Convicted artist Luc Tuymans at David Zwirner
Luc Tuymans London exhibition at David Zwirner opens in the wake of plagiarism conviction
‘It’s because I am so renowned’, Tuymans said in response to questions about the court case at the press view of the Luc Tuymans exhibition The Shore, ‘so if you are good at something in that part of the country (Flanders) you are punished for it’.
The court ruling, which he described as ‘moronic’, found Belgian painter Luc Tuymans guilty for appropriating a photograph of the politician Jean-Marie Dedecker originally taken by Katrijn van Giel for the Belgian newspaper, De Standaard.
For an artist like Tuymans, who is described by David Zwirner Gallery as ‘the most important painter working today’, it’s rather comical being forced to pay 50,000 euros in damages and a further 500,000 euros if any more of van Giel’s work is reproduced. But it also raises serious questions about censorship and an artist’s representation of the world around them.

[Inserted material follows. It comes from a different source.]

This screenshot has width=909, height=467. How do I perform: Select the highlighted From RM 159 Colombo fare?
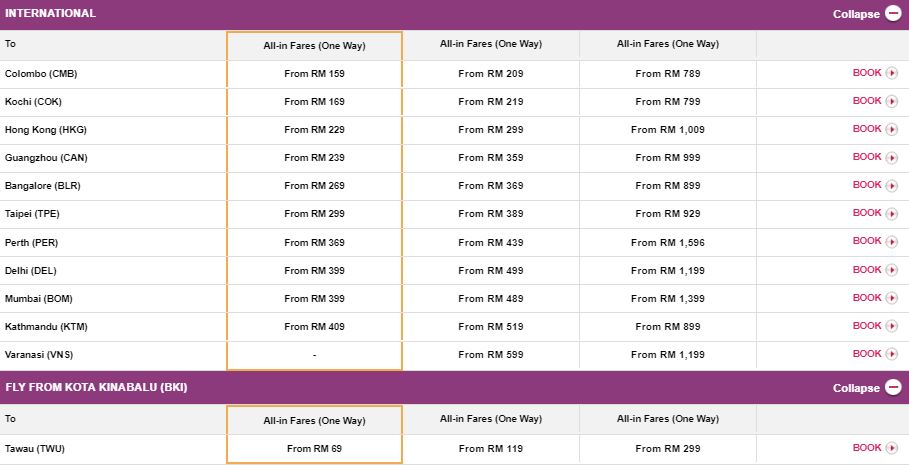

Interestingly, Tuymans’s lawyers Baker & McKenzie launched an interactive guide to fair use laws for artists and other creators last month.
© Jonas Lampens, 2014
Courtesy David Zwirner, New York/London
You won’t find the actual Luc Tuymans A Belgian Politician (2011) work at the David Zwirner Gallery London opening (now belonging to the collector Eric Lefkofsky), which Tuymans claims ‘will be a very important historical painting’. However, there are plenty of other examples of Luc Tuymans artwork on display that demonstrates how this artist has made his reputation by creating portraits of other images. He is known for his distrust of images, using photographic material, iPhone pictures, YouTube videos and even polaroids to comment on how history is represented.

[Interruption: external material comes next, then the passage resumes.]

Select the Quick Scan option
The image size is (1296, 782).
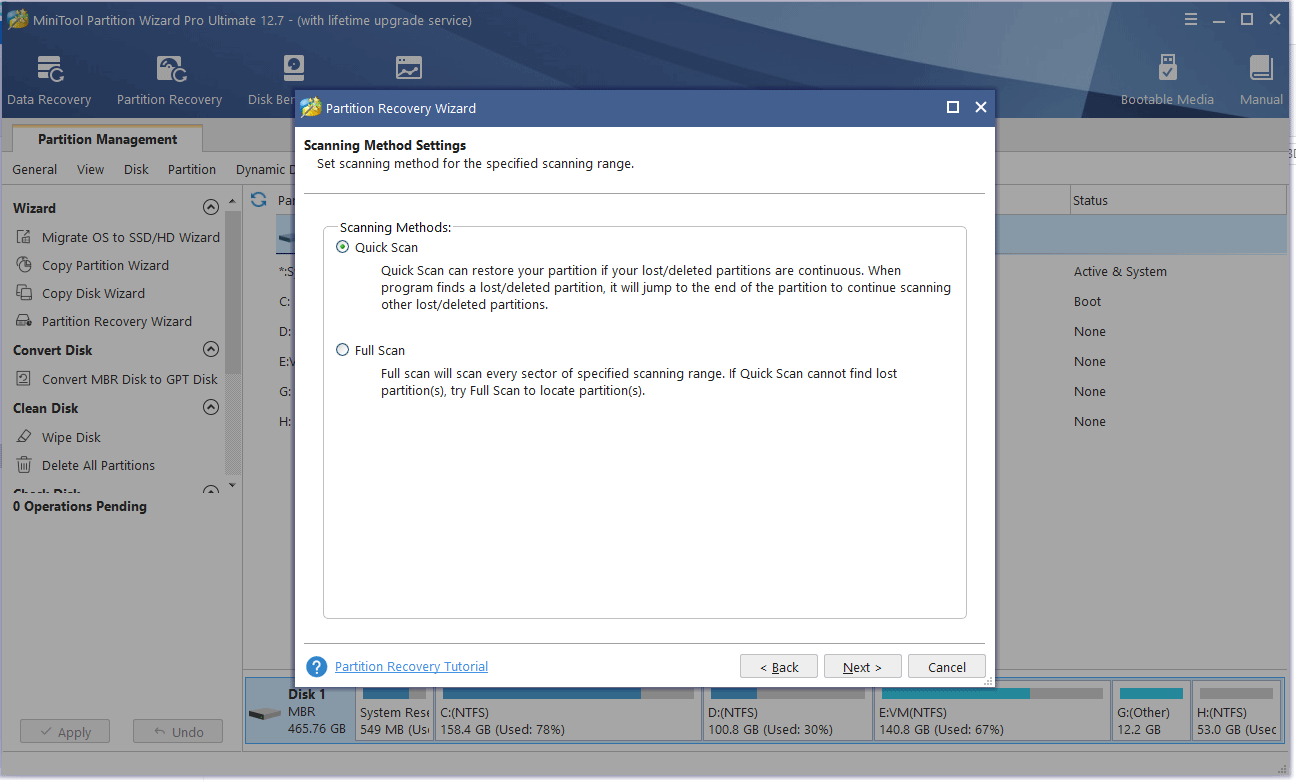(x=343, y=247)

In the new Luc Tuymans exhibition London the world-famous painter explores the themes of domesticity and status. Though his paintings are delightfully disorientating in their appropriation of other images, unlike David Hockney’s joyfully vibrant iPad drawings, Tuymans’s work is unapologetically bleak and disquieting.
Perhaps this unsettled feeling is in keeping with Tuymans’s final statement on the case: ‘we will never surrender’.